NVIDIA has unveiled four new NeMo Retriever NIM (NVIDIA Inference Microservices) inference microservices, aimed at enhancing the accuracy and performance of large language models (LLMs) in enterprise applications. These microservices are designed to enable efficient retrieval-augmented generation (RAG) by connecting custom models to diverse business data.
The new NeMo Retriever NIM microservices include NV-EmbedQA-E5-v5, NV-EmbedQA-Mistral7B-v2, Snowflake-Arctic-Embed-L, and NV-RerankQA-Mistral4B-v3.
These models combine embedding and reranking capabilities for optimal performance, resulting in 30% fewer inaccurate answers for enterprise question answering compared to alternate models.

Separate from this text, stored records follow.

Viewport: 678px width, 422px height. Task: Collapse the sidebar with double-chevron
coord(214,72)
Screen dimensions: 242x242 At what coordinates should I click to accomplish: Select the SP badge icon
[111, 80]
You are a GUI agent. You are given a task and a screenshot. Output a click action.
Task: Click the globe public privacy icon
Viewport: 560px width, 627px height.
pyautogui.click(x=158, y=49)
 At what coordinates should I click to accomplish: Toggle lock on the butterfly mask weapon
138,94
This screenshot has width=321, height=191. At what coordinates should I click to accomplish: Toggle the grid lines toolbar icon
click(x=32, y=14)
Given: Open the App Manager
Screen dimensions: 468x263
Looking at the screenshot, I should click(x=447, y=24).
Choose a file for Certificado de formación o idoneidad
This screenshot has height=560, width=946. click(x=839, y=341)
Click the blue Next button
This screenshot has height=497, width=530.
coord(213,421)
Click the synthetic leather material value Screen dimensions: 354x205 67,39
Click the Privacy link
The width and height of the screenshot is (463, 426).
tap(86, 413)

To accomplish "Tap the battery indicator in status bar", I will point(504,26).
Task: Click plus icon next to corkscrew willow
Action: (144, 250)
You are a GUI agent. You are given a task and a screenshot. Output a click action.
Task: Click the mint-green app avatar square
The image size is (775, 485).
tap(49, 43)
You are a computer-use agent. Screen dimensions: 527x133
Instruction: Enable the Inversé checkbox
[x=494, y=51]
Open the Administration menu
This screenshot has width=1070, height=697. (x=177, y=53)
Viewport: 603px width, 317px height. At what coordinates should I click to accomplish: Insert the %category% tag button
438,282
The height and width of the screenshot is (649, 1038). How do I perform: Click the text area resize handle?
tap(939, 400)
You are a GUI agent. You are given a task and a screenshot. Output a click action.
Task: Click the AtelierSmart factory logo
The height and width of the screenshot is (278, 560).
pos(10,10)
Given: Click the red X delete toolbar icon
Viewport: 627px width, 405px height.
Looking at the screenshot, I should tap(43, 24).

These microservices offer a wide range of applications, including chatbots, security analysis, and supply chain insights. They integrate seamlessly with platforms from Cohesity, DataStax, NetApp, and Snowflake, and are compatible with NVIDIA Riva NIM microservices for enhanced speech AI applications.
Developers can deploy the microservices in cloud, on-premises, or hybrid environments, providing flexibility to suit various needs. They are available through the NVIDIA API catalog and can be accessed via ai.nvidia.com.
NVIDIA is collaborating with global system integrators and service delivery partners, to help enterprises incorporate these microservices into their AI pipelines. The company is also working with major cloud providers like AWS, Google Cloud, Microsoft Azure, and Oracle Cloud Infrastructure to ensure compatibility with their platforms.
With the launch of NeMo Retriever NIM microservices, NVIDIA is addressing the critical need for accuracy in generative AI applications. By enabling enterprises to leverage their proprietary data more effectively, these microservices have the potential to significantly enhance the performance and reliability of AI-powered solutions.